Het hof heeft voorts kennis genomen van hetgeen door verdachte naar voren is gebracht.
Het vonnis waarvan beroep
Het hof zal het vonnis waarvan beroep vernietigen en opnieuw rechtdoen.
De tenlastelegging
Aan verdachte is tenlastegelegd dat:
hij op of omstreeks 8 oktober 2011 te [plaats], gemeente [gemeente], toen (een) aldaar in uniform geklede dienstdoende politieambtena(a)r(en) een zekere [naam] als verdacht van het gepleegd hebben van één of meer op heterdaad ontdekt(e) strafba(a)r(e) feit(en) had(den) aangehouden en vastgegrepen, althans vast had(den), teneinde deze ter geleiding voor een hulpofficier van justitie over te brengen naar een politiebureau, met geweld zich tussen de verbalisanten en verdachte heeft begeven en/of zich met kracht aan deze [naam] heeft vastgeklemd en/of verbalisanten bij de benen heeft gegrepen (om te verijdelen, dat genoemd persoon werd opgebracht) en aldus zich met geweld heeft verzet tegen eerstgenoemde politieambtena(a)r(en) werkzaam in de rechtmatige uitoefening van hun/zijn bediening.
Indien in de tenlastelegging taal- en/of schrijffouten voorkomen, zijn deze verbeterd. Het hof merkt voorts op dat waar in de tenlastelegging wordt verwezen naar "[naam]" als de persoon wiens aanhouding door verdachte werd belemmerd klaarblijkelijk wordt gedoeld op [naam], de broer van verdachte. Het hof merkt de verwijzing naar "[naam]" aan als een kennelijke misslag en zal dit verbeterd lezen als "[naam]". De verdachte is daardoor niet geschaad in de verdediging.
Vrijspraak
Het hof acht niet wettig en overtuigend bewezen dat verdachte geweldshandelingen heeft verricht tegen de verbalisanten en zich aldus heeft verzet tegen één van de in artikel 180 van het Wetboek van Strafrecht genoemde personen.
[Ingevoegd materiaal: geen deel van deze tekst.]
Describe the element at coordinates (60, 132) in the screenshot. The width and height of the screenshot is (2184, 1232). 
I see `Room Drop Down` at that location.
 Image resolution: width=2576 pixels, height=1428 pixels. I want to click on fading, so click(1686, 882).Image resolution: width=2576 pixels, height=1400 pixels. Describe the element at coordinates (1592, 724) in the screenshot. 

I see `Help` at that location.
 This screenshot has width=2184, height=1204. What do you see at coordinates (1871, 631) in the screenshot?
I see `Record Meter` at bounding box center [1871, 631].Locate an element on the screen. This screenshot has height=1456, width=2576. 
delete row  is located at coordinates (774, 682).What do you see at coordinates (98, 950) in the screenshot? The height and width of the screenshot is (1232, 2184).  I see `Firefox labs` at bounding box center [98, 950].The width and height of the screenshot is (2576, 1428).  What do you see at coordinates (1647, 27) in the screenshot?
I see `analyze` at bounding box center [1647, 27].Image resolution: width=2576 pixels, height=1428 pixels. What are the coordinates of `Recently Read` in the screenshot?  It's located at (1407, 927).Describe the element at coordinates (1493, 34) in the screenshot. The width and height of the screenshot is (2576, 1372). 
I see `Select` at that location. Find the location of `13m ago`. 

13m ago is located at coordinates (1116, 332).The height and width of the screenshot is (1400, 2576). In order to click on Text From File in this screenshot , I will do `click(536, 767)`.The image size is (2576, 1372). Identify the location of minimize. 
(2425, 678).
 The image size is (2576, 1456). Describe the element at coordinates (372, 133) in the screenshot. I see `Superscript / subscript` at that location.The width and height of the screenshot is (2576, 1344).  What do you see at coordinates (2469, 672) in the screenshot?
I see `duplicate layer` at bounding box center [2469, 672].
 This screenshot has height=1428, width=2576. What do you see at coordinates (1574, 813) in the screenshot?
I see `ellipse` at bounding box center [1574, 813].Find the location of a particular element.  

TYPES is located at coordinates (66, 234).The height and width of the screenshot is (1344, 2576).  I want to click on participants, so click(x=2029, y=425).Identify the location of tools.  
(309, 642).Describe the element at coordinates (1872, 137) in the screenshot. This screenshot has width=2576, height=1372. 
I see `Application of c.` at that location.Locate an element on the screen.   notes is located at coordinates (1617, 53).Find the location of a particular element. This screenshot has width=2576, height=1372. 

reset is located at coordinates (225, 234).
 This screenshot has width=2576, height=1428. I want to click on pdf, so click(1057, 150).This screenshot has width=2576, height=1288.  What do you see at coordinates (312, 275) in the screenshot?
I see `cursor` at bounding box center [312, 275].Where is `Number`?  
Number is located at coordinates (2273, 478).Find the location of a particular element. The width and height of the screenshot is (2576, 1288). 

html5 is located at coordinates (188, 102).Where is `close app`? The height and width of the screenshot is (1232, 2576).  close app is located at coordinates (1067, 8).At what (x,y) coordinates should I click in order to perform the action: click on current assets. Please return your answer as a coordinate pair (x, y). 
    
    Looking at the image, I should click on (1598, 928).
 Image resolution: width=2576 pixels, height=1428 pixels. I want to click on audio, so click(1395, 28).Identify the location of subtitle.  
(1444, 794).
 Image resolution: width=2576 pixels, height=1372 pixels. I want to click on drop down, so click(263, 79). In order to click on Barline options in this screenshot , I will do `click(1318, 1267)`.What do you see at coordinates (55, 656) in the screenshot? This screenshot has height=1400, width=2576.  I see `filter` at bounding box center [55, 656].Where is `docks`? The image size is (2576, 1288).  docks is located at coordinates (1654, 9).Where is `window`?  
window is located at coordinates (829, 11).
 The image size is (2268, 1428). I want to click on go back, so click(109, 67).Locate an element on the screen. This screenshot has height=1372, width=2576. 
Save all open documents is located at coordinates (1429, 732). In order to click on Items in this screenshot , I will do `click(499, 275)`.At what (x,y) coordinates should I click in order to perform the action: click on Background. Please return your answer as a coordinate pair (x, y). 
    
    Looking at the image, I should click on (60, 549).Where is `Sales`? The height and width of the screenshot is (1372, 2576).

Verdachte heeft zich om zijn broer geklemd teneinde een (verdere) aanhouding van zijn broer te voorkomen. Dit levert wellicht een strafbaar feit op, te weten het misdrijf genoemd in artikel 189, lid 1 sub 1, van het Wetboek van Strafrecht, maar niet het feit dat aan verdachte tenlastegelegd is.
BESLISSING
Het hof:
Vernietigt het vonnis waarvan beroep en doet opnieuw recht:
Verklaart niet bewezen dat de verdachte het ten laste gelegde heeft begaan en spreekt de verdachte daarvan vrij.
Aldus gewezen door
mr. W.M. van Schuijlenburg, voorzitter,
mr. O. Anjewierden en mr. L.J. Hofstra, raadsheren,
in tegenwoordigheid van mr. H. de Ruijter, griffier,
en op 29 maart 2013 ter openbare terechtzitting uitgesproken.